| Instructions for the task |
Reproduce all of the data below, switching every "computer-use agent" to "desktop agent" and leaving everything else unchanged.

| Recorded data |
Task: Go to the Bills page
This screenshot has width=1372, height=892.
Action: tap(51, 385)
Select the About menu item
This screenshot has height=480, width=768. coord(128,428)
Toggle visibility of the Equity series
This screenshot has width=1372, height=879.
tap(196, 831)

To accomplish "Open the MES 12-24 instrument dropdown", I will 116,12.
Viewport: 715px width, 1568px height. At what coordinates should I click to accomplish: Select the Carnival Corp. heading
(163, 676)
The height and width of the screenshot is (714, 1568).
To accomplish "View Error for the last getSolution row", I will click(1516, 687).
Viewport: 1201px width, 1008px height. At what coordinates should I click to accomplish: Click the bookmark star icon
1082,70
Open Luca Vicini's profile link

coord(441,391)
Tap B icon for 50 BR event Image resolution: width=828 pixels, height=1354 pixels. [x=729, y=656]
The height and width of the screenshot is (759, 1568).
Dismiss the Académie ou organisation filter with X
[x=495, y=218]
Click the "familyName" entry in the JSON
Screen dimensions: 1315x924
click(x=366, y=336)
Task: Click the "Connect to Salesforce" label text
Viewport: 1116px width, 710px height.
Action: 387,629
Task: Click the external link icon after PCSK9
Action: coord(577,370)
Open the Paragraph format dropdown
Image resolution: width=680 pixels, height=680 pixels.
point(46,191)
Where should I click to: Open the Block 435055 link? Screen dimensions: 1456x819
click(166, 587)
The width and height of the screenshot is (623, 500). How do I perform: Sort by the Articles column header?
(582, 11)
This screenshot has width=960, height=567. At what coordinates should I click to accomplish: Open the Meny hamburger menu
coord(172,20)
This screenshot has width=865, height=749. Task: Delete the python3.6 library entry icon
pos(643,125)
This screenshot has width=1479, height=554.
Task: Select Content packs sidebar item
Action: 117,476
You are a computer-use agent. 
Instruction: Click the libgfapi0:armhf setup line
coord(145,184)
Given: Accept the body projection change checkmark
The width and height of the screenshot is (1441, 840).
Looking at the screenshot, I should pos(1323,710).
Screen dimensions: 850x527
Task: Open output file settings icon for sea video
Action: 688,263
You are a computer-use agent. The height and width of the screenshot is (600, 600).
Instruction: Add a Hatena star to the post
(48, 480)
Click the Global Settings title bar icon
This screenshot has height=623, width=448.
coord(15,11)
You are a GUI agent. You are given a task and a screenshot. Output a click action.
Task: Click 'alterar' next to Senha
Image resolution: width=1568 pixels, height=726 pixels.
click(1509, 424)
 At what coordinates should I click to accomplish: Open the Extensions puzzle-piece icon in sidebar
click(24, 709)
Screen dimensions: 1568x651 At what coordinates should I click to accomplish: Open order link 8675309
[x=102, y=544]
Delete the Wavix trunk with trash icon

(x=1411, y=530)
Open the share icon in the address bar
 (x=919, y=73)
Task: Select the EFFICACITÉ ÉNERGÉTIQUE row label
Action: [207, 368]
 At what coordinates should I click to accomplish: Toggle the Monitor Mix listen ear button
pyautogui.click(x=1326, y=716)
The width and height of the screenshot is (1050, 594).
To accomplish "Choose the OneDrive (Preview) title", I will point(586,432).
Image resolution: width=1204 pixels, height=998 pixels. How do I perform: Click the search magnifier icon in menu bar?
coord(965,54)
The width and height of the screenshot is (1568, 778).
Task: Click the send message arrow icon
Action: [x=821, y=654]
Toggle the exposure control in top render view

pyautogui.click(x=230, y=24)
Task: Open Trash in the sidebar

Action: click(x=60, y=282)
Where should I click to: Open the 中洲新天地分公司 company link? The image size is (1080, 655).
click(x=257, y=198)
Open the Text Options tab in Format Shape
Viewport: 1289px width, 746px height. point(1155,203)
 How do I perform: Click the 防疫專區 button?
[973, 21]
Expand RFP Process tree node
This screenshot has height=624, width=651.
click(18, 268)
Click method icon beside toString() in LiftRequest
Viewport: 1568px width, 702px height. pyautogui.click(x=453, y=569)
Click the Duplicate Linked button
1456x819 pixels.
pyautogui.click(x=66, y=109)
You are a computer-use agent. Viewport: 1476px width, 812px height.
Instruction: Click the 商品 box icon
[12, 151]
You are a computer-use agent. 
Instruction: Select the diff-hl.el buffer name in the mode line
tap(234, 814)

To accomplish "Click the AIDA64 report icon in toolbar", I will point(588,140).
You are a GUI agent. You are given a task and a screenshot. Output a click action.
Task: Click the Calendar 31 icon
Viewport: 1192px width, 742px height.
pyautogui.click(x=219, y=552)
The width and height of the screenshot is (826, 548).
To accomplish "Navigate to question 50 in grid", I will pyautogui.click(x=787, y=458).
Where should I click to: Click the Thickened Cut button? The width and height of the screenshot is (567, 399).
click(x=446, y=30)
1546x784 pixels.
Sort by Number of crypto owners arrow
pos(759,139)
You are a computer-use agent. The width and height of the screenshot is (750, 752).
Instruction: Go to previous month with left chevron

| Response |
Task: Go to the Bills page
This screenshot has width=1372, height=892.
Action: tap(51, 385)
Select the About menu item
This screenshot has height=480, width=768. coord(128,428)
Toggle visibility of the Equity series
This screenshot has width=1372, height=879.
tap(196, 831)

To accomplish "Open the MES 12-24 instrument dropdown", I will 116,12.
Viewport: 715px width, 1568px height. At what coordinates should I click to accomplish: Select the Carnival Corp. heading
(163, 676)
The height and width of the screenshot is (714, 1568).
To accomplish "View Error for the last getSolution row", I will click(1516, 687).
Viewport: 1201px width, 1008px height. At what coordinates should I click to accomplish: Click the bookmark star icon
1082,70
Open Luca Vicini's profile link

coord(441,391)
Tap B icon for 50 BR event Image resolution: width=828 pixels, height=1354 pixels. [x=729, y=656]
The height and width of the screenshot is (759, 1568).
Dismiss the Académie ou organisation filter with X
[x=495, y=218]
Click the "familyName" entry in the JSON
Screen dimensions: 1315x924
click(x=366, y=336)
Task: Click the "Connect to Salesforce" label text
Viewport: 1116px width, 710px height.
Action: 387,629
Task: Click the external link icon after PCSK9
Action: coord(577,370)
Open the Paragraph format dropdown
Image resolution: width=680 pixels, height=680 pixels.
point(46,191)
Where should I click to: Open the Block 435055 link? Screen dimensions: 1456x819
click(166, 587)
The width and height of the screenshot is (623, 500). How do I perform: Sort by the Articles column header?
(582, 11)
This screenshot has width=960, height=567. At what coordinates should I click to accomplish: Open the Meny hamburger menu
coord(172,20)
This screenshot has width=865, height=749. Task: Delete the python3.6 library entry icon
pos(643,125)
This screenshot has width=1479, height=554.
Task: Select Content packs sidebar item
Action: 117,476
You are a desktop agent. 
Instruction: Click the libgfapi0:armhf setup line
coord(145,184)
Given: Accept the body projection change checkmark
The width and height of the screenshot is (1441, 840).
Looking at the screenshot, I should pos(1323,710).
Screen dimensions: 850x527
Task: Open output file settings icon for sea video
Action: 688,263
You are a desktop agent. The height and width of the screenshot is (600, 600).
Instruction: Add a Hatena star to the post
(48, 480)
Click the Global Settings title bar icon
This screenshot has height=623, width=448.
coord(15,11)
You are a GUI agent. You are given a task and a screenshot. Output a click action.
Task: Click 'alterar' next to Senha
Image resolution: width=1568 pixels, height=726 pixels.
click(1509, 424)
 At what coordinates should I click to accomplish: Open the Extensions puzzle-piece icon in sidebar
click(24, 709)
Screen dimensions: 1568x651 At what coordinates should I click to accomplish: Open order link 8675309
[x=102, y=544]
Delete the Wavix trunk with trash icon

(x=1411, y=530)
Open the share icon in the address bar
 (x=919, y=73)
Task: Select the EFFICACITÉ ÉNERGÉTIQUE row label
Action: [207, 368]
 At what coordinates should I click to accomplish: Toggle the Monitor Mix listen ear button
pyautogui.click(x=1326, y=716)
The width and height of the screenshot is (1050, 594).
To accomplish "Choose the OneDrive (Preview) title", I will point(586,432).
Image resolution: width=1204 pixels, height=998 pixels. How do I perform: Click the search magnifier icon in menu bar?
coord(965,54)
The width and height of the screenshot is (1568, 778).
Task: Click the send message arrow icon
Action: [x=821, y=654]
Toggle the exposure control in top render view

pyautogui.click(x=230, y=24)
Task: Open Trash in the sidebar

Action: click(x=60, y=282)
Where should I click to: Open the 中洲新天地分公司 company link? The image size is (1080, 655).
click(x=257, y=198)
Open the Text Options tab in Format Shape
Viewport: 1289px width, 746px height. point(1155,203)
 How do I perform: Click the 防疫專區 button?
[973, 21]
Expand RFP Process tree node
This screenshot has height=624, width=651.
click(18, 268)
Click method icon beside toString() in LiftRequest
Viewport: 1568px width, 702px height. pyautogui.click(x=453, y=569)
Click the Duplicate Linked button
1456x819 pixels.
pyautogui.click(x=66, y=109)
You are a desktop agent. Viewport: 1476px width, 812px height.
Instruction: Click the 商品 box icon
[12, 151]
You are a desktop agent. 
Instruction: Select the diff-hl.el buffer name in the mode line
tap(234, 814)

To accomplish "Click the AIDA64 report icon in toolbar", I will point(588,140).
You are a GUI agent. You are given a task and a screenshot. Output a click action.
Task: Click the Calendar 31 icon
Viewport: 1192px width, 742px height.
pyautogui.click(x=219, y=552)
The width and height of the screenshot is (826, 548).
To accomplish "Navigate to question 50 in grid", I will pyautogui.click(x=787, y=458).
Where should I click to: Click the Thickened Cut button? The width and height of the screenshot is (567, 399).
click(x=446, y=30)
1546x784 pixels.
Sort by Number of crypto owners arrow
pos(759,139)
You are a desktop agent. The width and height of the screenshot is (750, 752).
Instruction: Go to previous month with left chevron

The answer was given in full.